Por:
Psicóloga Clarice Vilar
Teresina, 12.08.2024
Essa frase do famoso livro “Hamlet”, de Shakespeare, nunca esteve tão atual nos dias de hoje. Desde que ingressei no mercado de trabalho, me perguntei: eu poderia ser a melhor? Afinal de contas, isso existiria? Em quantas dimensões? Com qual sentido maior?
Me identifiquei muito com o pensamento do filósofo Byung-Chul Han, em seu livro “A Sociedade do Cansaço”. Estudei a sociedade disciplinar de Foucault no mestrado e fiquei surpresa com como ele mostra que estamos na sociedade do desempenho, presas em shoppings, bancos e academias. Ao invés de sujeitos de obediência, somos empresários de nós mesmos (Han, 2017, p. 23).
No lugar de proibição, mandamento ou lei vindos das guerras, presídios ou da fase negra da saúde mental, entram projeto, iniciativa e motivação.
A sociedade da disciplina gerava loucos; a do desempenho gera depressivos (Han, 2017, p. 24). Há, no inconsciente social de uma pirâmide capitalista, o desejo de maximizar a produção, substituindo o paradigma da disciplina pelo esquema positivo de poder (Han, 2017, p. 25). A depressão é a expressão patológica do fracasso do homem pós-moderno em ser ele mesmo (Han, 2017, p. 27).

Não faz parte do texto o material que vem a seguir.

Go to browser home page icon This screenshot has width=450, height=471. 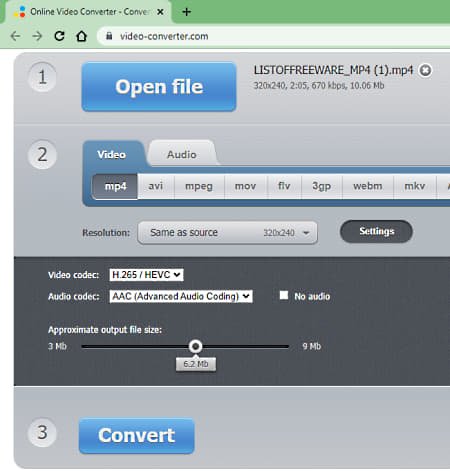(x=82, y=36)
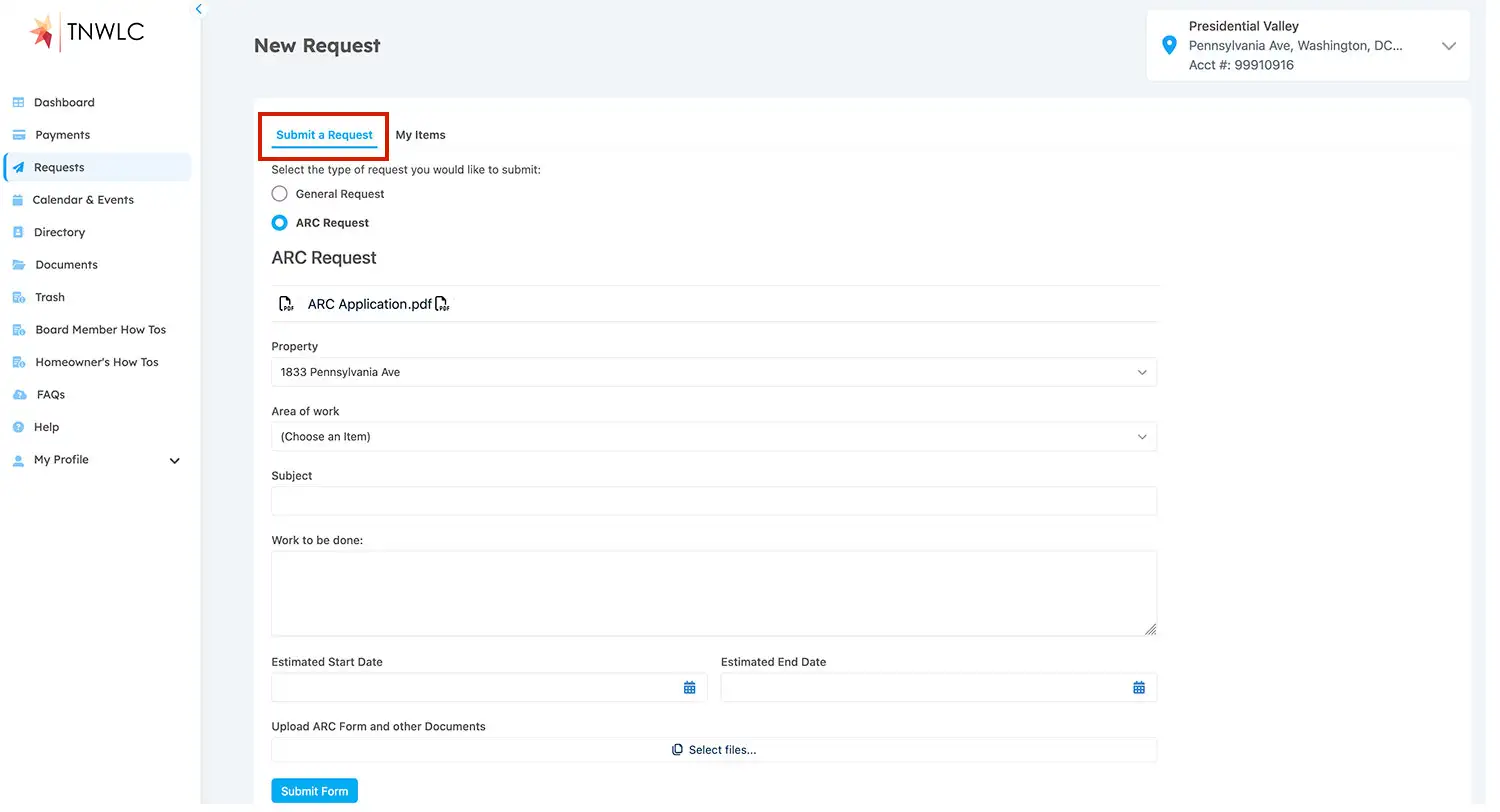Collapse the sidebar with the arrow icon

point(200,9)
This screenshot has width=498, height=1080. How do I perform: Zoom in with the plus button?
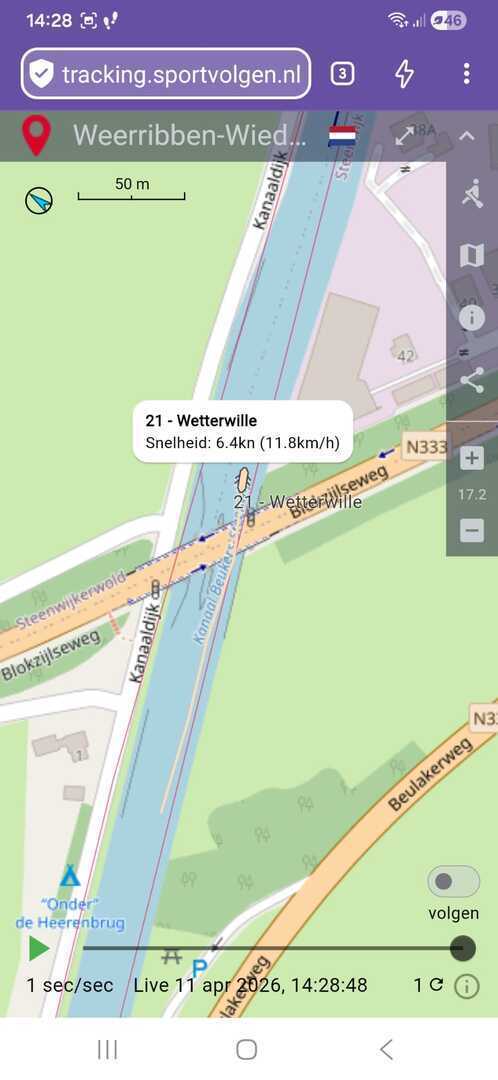point(472,458)
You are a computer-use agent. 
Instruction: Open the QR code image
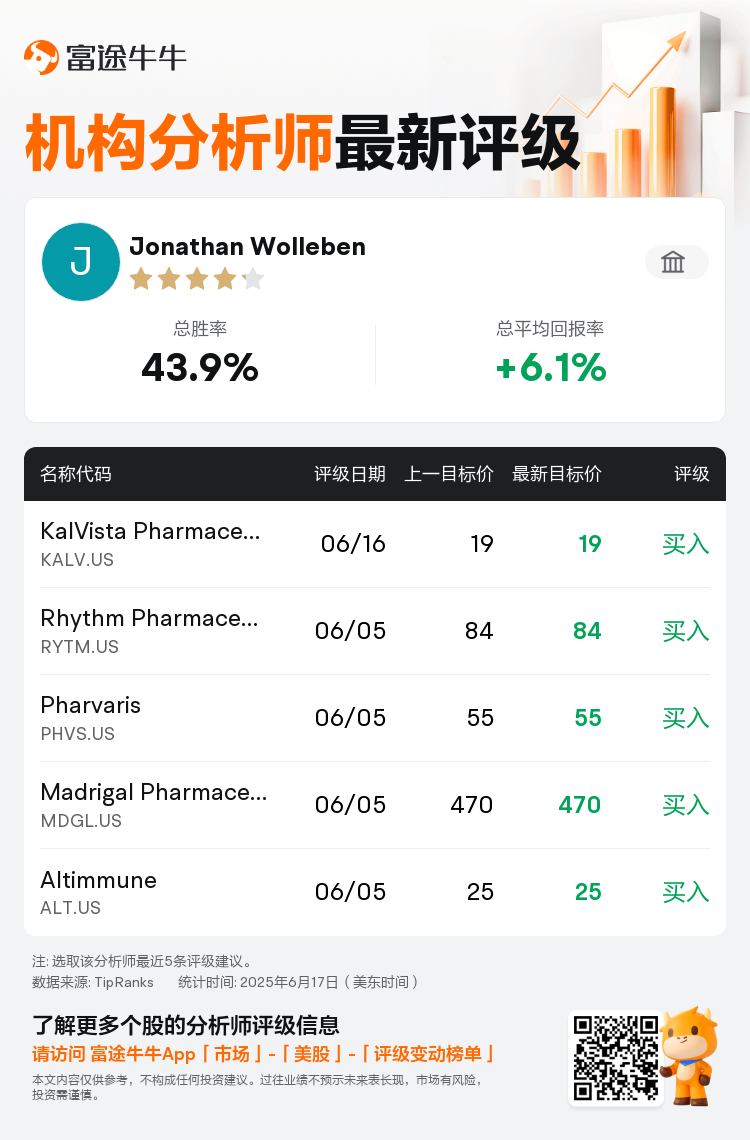click(x=615, y=1058)

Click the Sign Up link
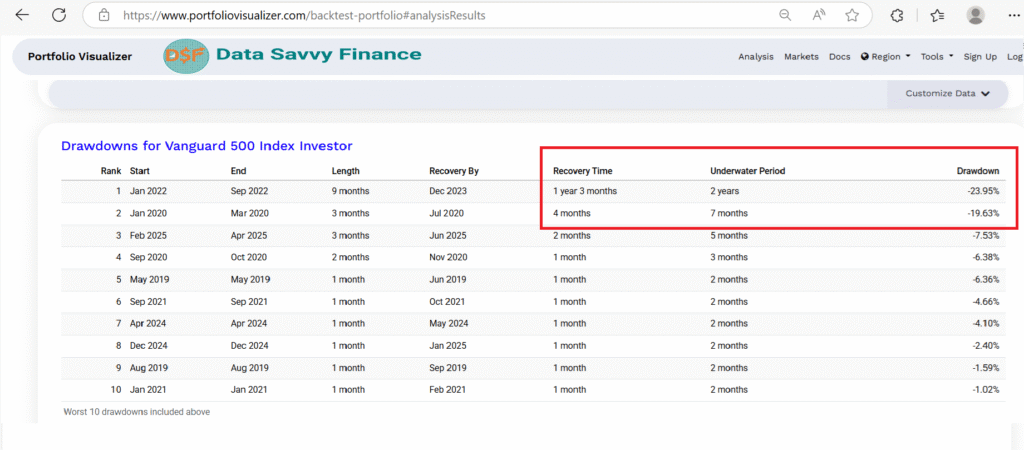tap(979, 57)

E é nessa crise existencial, nesse encontro consigo mesmo, que o indivíduo não escapa das verdades que o cercam. E as mais dolorosas, mal sabe ele, são as que vão libertá-lo.
A expressão “infartos psíquicos” sugere um desajuste do aparelho biopsíquico em obedecer a si mesmo e à pressão do desempenho. O burnout representa, assim, o si-mesmo esgotado, mas antes, a alma consumida (Han, 2017, p. 28).

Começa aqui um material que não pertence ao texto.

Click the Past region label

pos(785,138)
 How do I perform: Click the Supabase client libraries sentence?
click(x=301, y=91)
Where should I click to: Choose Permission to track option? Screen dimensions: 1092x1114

A inteligência espiritual fala da inteligência que trata questões de sentido, valor e significado. Danah Zohar afirma que Jung se preocupou com as doenças espirituais e afirmou que todas as psiconeuroses “terão de ser compreendidas, em última análise, como uma alma sofredora que não descobriu seu sentido”.
“A lamúria do indivíduo depressivo de que nada é possível só se torna possível numa sociedade que crê que nada é impossível. Não mais poder — poder — leva à uma autoacusação destrutiva e à autoagressão. O sujeito de desempenho encontra-se em guerra consigo mesmo (…) A depressão é o adoecimento de uma sociedade que sofre sob o excesso de positividade” (Han, 2017, p. 29).
Sim, a terapeuta Louise Hay falava disso. Esse ódio contra si mesmo, essa vingança pessoal, metafisicamente destrói seu campo energético e atrai o que você não quer.
Quando nossas escolas ensinarão o amor-próprio que não depende de medalhas e concursos?
Eu lembro de um livro que me marcou na adolescência chamado “O Ócio Criativo”, de Domenico De Masi. Lembro que a direção da escola não dava muita bola para isso. Estávamos todos ocupados, achando vantagem em ter muitas matérias e pouco tempo, para alimentar a vaidade alheia. O ócio, o tédio que nossa alma precisava em um cotidiano que fomentava a genialidade forçada em tudo — primeiro lugar sempre, produzindo algo que, se não fosse extraordinário, não teria valor — era subvalorizado.
Por isso essa positividade tóxica de hoje, esses discursos motivacionais baratos, esse veneno que espalharam que você é 100% responsável por sua vida, que só depende de você. Shows de pisar em cacos de vidro e fogo, em dinâmicas rasas que simulam vitória na vida. Triste.
Me chamou a atenção a parte em que ele fala que, na vida selvagem, o animal está obrigado a dividir sua atenção em diversas atividades. A multitarefa não é “cool”, não é coisa de avanço pós-moderno, mas um retrocesso. Está no nível da vida selvagem.
É assim nossa atenção hoje em dia, dizimada pelo algoritmo, pelas mídias, pelos tablets, pelas novas telas que surgem incontroláveis.
A solução? Repensar, desapegar, desacelerar. Humanizar ao extremo um cotidiano e uma mentalidade dentro de um sistema sufocante. Deveríamos ser a sociedade da alma.
Mas pena que a maioria acredita que não temos mais uma alma para salvar.